El otro día me comentaba un conocido que iba a plantear, en el instituto de su hija, la posibilidad de hacer una sesión con «emprendedores». Están en esa edad en la que tienen que ir pensando «qué van a ser de mayores», y la inmensa mayoría tiene en mente (algo que me sorprendió; pensaba que a estas alturas habíamos avanzado algo) las opciones clásicas de «médico, abogado, ingeniero, etc.»; y le parecía que merecía la pena abrirles la mente a otras realidades, para que al menos las pudiesen valorar.
«Y demasiado tarde me parece», le dije. Efectivamente, creo que «emprender» es algo que hay que enseñar desde pequeños, desde la escuela, y también en casa. Ya escribí en su momento que creo que aquellos que han «mamado» en sus casas esa actitud emprendedora es más fácil que la desarrollen. Porque diría que «emprender» no es una serie de conceptos y conocimientos, sino más bien un conjunto de actitudes que, cuanto antes interiorices, mejor.
Lo comparaba con mi propia experiencia. Desde luego yo no vi en casa emprendimiento; no culpo a mis padres, simplemente fueron sus circunstancias. Ni en el colegio. Ni en el instituto. Más grave aún, tampoco en la universidad. Y eso que hice «Administración y Dirección de Empresas», donde se supone que más sentido tendría. Pero no. A mí me enseñaron muchas cosas para ser «administrador y director de empresas». En el área financiera, en el área de marketing, en el área de control de gestión… todo pensado para convertirnos en «hombres de empresa», posiblemente en el sector industrial o financiero. Recuerdo muchas charlas de directivos bancarios, y de directivos de grandes conglomerados industriales, pero ni una sola charla de un emprendedor, nadie que nos contase su experiencia. Desde luego, tampoco recuerdo ningún profesor así. Por supuesto que muchas de las enseñanzas que recibimos podían ser aprovechadas por un emprendedor (desde hacer un plan de marketing a entender el marco normativo, pasando por definir la contabilidad de costes o entender los ratios financieros), pero nadie se encargó de alentar ese espíritu emprendedor en nosotros.
Bueno, sí, en teoría la «memoria fin de carrera» consistía en elaborar un «plan de negocio» (podía ser de una empresa de nueva creación, o hacerlo como proyecto sobre empresa existente). Puro emprendizaje de salón, que consistía en elaborar un «tocho» bien gordo, y defenderlo ante un tribunal compuesto por profesores que no es que no fuesen emprendedores; es que creo que ninguno había trabajado nunca en ningún sitio que no fuese la universidad. Recuerdo que una de las objecciones que pusieron a nuestro proyecto fue que el desglose del coste unitario de un producto (que habíamos obtenido de la propia empresa que nos sirvió de base para el trabajo) «no se ajustaba a lo que nos habían enseñado en clase». Valiente gilipollez. En todo caso, una vez finiquitado el proyecto, palmadita en la espalda, y ahora vayan poniéndose en fila en los procesos de selección de grandes bancos, grandes consultoras, grandes auditoras.

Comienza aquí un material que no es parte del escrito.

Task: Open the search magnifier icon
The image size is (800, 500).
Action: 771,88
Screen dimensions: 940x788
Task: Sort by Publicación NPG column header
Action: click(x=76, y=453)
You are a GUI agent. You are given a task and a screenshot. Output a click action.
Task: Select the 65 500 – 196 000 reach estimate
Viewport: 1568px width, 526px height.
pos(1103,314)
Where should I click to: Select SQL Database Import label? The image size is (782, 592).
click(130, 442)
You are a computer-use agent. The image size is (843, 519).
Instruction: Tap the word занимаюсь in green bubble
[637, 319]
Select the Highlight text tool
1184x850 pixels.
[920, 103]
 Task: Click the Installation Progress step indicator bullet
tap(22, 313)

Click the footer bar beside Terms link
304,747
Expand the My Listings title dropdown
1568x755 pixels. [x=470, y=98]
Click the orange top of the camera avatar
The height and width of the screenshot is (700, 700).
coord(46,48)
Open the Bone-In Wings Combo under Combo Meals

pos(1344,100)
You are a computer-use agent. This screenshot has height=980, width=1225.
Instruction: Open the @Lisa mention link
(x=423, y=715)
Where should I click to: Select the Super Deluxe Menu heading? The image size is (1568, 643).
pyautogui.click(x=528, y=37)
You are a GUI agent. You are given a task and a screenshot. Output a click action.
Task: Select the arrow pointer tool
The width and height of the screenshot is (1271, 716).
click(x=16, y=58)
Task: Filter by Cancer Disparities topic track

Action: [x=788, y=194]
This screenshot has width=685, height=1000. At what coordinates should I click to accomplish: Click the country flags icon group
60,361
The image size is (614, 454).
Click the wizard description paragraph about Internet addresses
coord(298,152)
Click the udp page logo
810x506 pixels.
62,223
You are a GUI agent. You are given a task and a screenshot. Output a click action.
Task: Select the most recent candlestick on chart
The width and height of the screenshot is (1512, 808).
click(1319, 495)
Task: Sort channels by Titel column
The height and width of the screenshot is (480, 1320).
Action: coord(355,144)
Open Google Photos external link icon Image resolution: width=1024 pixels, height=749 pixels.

Hablando de mí, ójala alguien me hubiese alentado en toda esa primera etapa de mi vida ese espíritu emprendedor. Ójala me hubiesen animado a experimentar, a no desanimarme cuando algo sale mal, a intentarlo tantas veces como sea necesario, a perder los miedos en un entorno controlado, a desarrollar habilidades y actitudes; tendría mucho camino recorrido.
Y a nivel de la sociedad general, ójala alguien alentase eso mismo en todos los jóvenes. Así no tendríamos generaciones enteras viviendo a la «sopaboba», esperando que alguien les solucione las papeletas, y quejándose porque con sus estudios, sus universidades, y sus másteres… nadie «les da trabajo», creyendo que el bienestar es un «derecho adquirido» en vez de una conquista diaria. Porque sí, la situación de dificultad económica puede ser un hecho objetivo; pero la actitud con la que nos enfrentamos a ella puede marcar una gran diferencia.